NHS beds crisis rocks May’s backyard
NHS overcrowding has hit Theresa May’s own constituency – with the number of hospital bed demand surging by 13% in seven years.
Shadow Health Secretary Jonathan Ashworth analysed figures for the first quarter of 2018 across Cabinet members’ constituencies and compared them with the same period in 2011 – under the Tory/Lib Dem coalition.
Buckinghamshire NHS Trust on the Prime Minister’s Maidenhead patch registered dangerously high bed occupancy of nearly 93%, up from under 80% in 2011. The recommended safe level is 85%.
She topped the table along with her deputy, Cabinet Office minister David Lidington. Health Secretary Jeremy Hunt actually saw a 1.2% improvement in Royal Surrey County Hospital Trust – but every other Cabinet minister examined other than Tory chairman Brandon Lewis had an increase in hospital bed occupancy in their backyard.

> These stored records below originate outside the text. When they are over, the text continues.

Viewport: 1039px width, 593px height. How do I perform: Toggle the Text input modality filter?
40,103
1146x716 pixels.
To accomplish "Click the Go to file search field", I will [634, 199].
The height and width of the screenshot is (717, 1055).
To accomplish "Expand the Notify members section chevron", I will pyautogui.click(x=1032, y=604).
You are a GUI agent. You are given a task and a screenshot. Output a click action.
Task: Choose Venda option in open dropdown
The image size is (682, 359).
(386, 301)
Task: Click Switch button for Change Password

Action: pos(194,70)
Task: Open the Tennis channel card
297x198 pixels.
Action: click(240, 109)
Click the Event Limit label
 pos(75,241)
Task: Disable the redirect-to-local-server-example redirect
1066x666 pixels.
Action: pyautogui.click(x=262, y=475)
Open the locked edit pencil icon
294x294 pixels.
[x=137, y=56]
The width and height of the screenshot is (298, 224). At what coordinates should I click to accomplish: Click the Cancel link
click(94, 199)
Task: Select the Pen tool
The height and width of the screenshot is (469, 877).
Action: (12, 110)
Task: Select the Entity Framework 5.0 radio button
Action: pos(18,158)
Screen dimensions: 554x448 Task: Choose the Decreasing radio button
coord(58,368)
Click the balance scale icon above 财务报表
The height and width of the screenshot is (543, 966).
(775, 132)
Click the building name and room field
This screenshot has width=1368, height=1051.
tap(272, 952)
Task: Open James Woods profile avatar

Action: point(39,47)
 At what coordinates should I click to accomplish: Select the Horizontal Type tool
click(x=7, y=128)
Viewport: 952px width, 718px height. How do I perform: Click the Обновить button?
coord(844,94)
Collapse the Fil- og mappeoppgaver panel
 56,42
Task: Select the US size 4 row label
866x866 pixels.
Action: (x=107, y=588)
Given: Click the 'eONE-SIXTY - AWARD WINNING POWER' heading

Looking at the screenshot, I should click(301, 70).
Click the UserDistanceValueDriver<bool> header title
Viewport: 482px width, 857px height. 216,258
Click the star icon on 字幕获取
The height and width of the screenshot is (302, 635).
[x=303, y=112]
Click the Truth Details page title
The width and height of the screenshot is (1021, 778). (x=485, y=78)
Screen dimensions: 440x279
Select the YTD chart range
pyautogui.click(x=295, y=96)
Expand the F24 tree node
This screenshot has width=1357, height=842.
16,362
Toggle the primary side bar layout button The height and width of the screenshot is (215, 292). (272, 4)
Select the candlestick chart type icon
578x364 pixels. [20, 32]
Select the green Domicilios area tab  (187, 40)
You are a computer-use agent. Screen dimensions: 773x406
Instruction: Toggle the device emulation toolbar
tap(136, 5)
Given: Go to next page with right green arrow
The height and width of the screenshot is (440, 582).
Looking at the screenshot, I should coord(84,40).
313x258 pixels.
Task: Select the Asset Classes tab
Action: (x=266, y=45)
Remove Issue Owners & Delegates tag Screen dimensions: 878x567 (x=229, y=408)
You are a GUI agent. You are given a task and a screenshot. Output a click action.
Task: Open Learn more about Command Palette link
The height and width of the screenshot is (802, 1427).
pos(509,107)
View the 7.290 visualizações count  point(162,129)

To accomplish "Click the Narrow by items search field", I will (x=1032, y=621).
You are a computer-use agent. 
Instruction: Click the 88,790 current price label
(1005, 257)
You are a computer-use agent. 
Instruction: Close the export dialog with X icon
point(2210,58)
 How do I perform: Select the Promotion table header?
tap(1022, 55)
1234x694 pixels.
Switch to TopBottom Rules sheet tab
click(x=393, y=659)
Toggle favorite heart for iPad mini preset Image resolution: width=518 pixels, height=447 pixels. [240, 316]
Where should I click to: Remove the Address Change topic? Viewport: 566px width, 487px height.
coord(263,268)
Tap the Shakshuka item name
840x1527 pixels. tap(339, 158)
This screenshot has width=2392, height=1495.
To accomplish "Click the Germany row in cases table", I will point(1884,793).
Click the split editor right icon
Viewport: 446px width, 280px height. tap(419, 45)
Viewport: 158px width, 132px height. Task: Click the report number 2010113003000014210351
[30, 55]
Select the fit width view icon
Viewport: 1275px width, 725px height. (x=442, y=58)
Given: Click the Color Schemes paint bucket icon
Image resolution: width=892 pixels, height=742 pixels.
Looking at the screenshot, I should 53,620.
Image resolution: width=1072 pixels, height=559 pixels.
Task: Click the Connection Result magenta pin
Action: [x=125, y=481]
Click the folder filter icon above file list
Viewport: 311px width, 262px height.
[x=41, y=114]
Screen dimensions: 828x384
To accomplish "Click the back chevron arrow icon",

Mr Ashworth said: “These figures show reforms by the Tory/Lib Dem coalition government were the biggest disaster in the NHS’s 70-year history. It’s a failed experiment and patients have suffered as a result of these dangerous reforms.”
In 2017, 2.5 million people waited over four hours in A&E, up from 350,000 eight years ago.
Despite the pressure on the NHS’s 128,400 hospital beds, there are now 16,000 fewer of them than in 2010.
Yet 82 wards have been mothballed because of a lack of funds.